Ashish Ruggoo: "Nous nous trouvons dans une 'no man's land'"

Il a pris son envol avec MK en octobre 1984 comme traffic officer avant de faire escale aux Ground operations, service passage, freight supervisor, load control et d'être promu Quality Manager des opérations au sol en 2007. Premier auditeur au sein de ce département, Ashish Ruggoo postule ensuite comme Duty Manager en 2009, avant de prendre les rênes du ramp service en 2012. En 2015, il devient Manager Station Security, soit le responsable de la sûreté, qui est régie par les lois internationales, dans les pays où opère la compagnie aérienne et aussi de l'audit y relatif dans les différents aéroports concernés. Un poste où MK a dépensé beaucoup d'argent en termes de formations jusqu'à 2020. Année où Ashish Ruggoo, alors 55 ans, assiste, impuissant, au crash de toute sa carrière.

Sa fille rentrée d'Allemagne, où elle étudie, à cause du Covid-19, était là quand l'onde de choc est tombée. "Depuis deux ans, je ne perçois que 30 % de mes revenus, juste l'argent pour éponger mes dettes. Je dois remercier ma femme qui travaille et qui me soutient moralement et financièrement. Le gouvernement aide tout le monde dans ce pays. Nous, qui n'avons pas encore 60 ans, nous nous trouvons dans une No Man's Land. C'est dur", raconte l'ex-salarié.

Aux différents entretiens d'embauche où il a été, depuis, il est, soit surqualifié, soit son âge ne joue nullement en sa faveur. De fulminer : "Déjà que je ne vois même pas la couleur de ma pension, voilà d'autres coups de massue avec cette dégringolade de 3-5 % à 0,25 % du taux d'augmentation annuel et le rachat par la NIC de notre fonds de pension !"
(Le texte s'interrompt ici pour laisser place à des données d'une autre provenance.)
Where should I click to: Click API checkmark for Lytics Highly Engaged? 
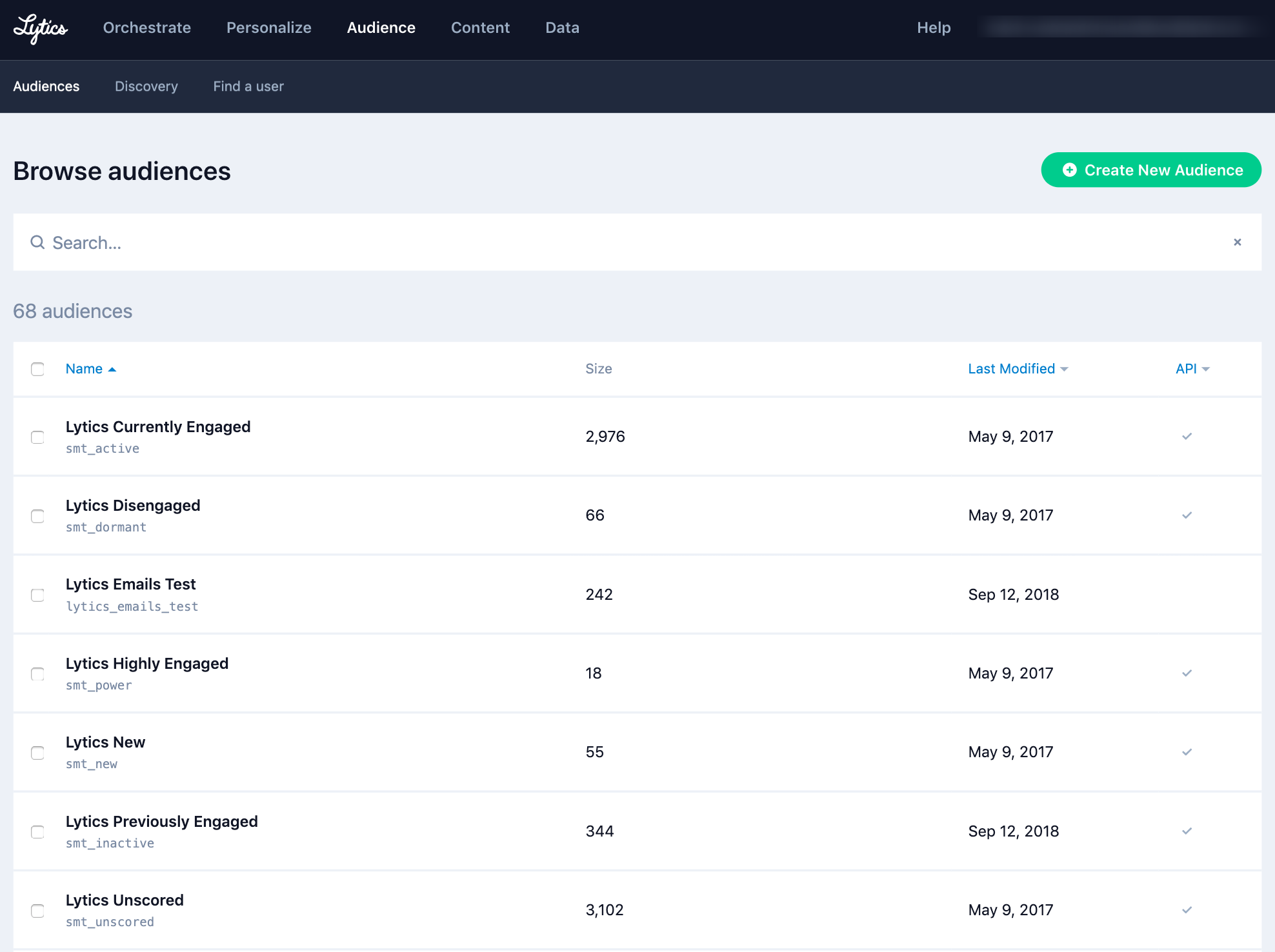point(1187,673)
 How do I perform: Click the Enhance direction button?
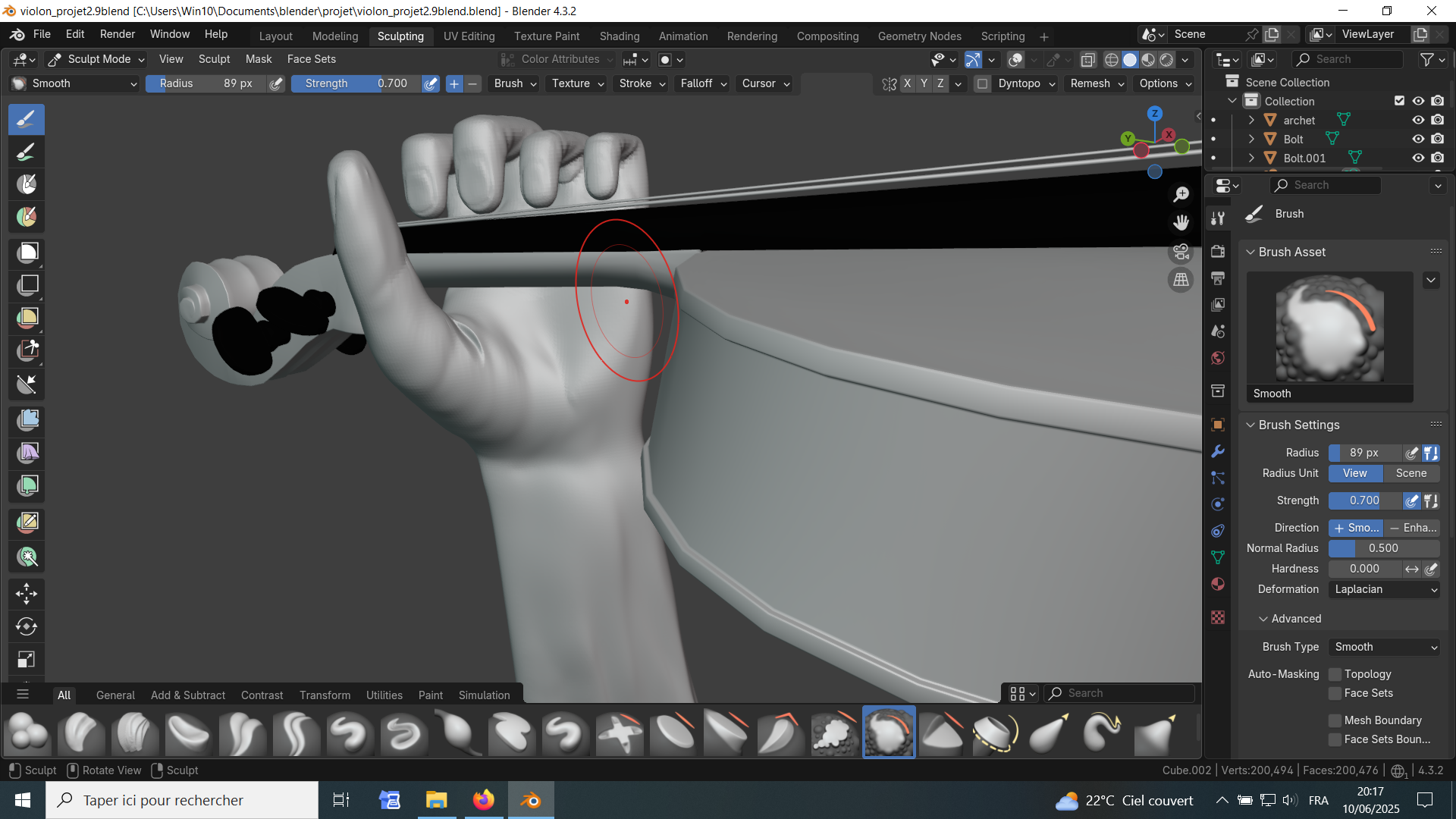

Pavin Bhugobaun, sa thérapie: militer aux côtés de ses collègues

Pavin Bhugobaun a 24 ans et quatre années de professorat dans des collèges privés derrière lui lorsqu'il fait ses premiers pas à MK comme trainee traffic officer, en octobre 1984. Lui, qui avait postulé pour être membre du cabin crew, a passé son entretien d'embauche avec sir Bhinod Bacha, alors président du board de MK. Près de 36 ans de dur labeur à divers postes - service passage, cargo officer, cargo supervisor et premier instructeur en matière de dangerous goods regulations, flight operations, Program manager compliance ground ops cargo and security et Quality manager/performance - plus tard -, on lui a abruptement coupé l'herbe sous les pieds. Son fils, 21 ans, qui étudiait en Allemagne et qui est rentré au pays à cause du Covid, n'est jamais reparti.

Même si Pavin Bhugobaun n'a eu à attendre que six mois pour bénéficier de la pension de vieillesse et a une épouse qui travaille et une famille qui le soutient au mieux de leurs capacités, il n'a pas choisi de faire bande à part. Cet ex-manager de MK, qui a décroché sa carte planteur en 2021 et qui a suivi deux cours en aquaponie, a de quoi meubler son temps. Malgré cela, il a trouvé le temps pour monter l'association des pré-retraités pour militer aux côtés de ses collègues qui se trouvent toujours au fond du gouffre et faire entendre leur voix. Sa thérapie à lui pour ne pas sombrer.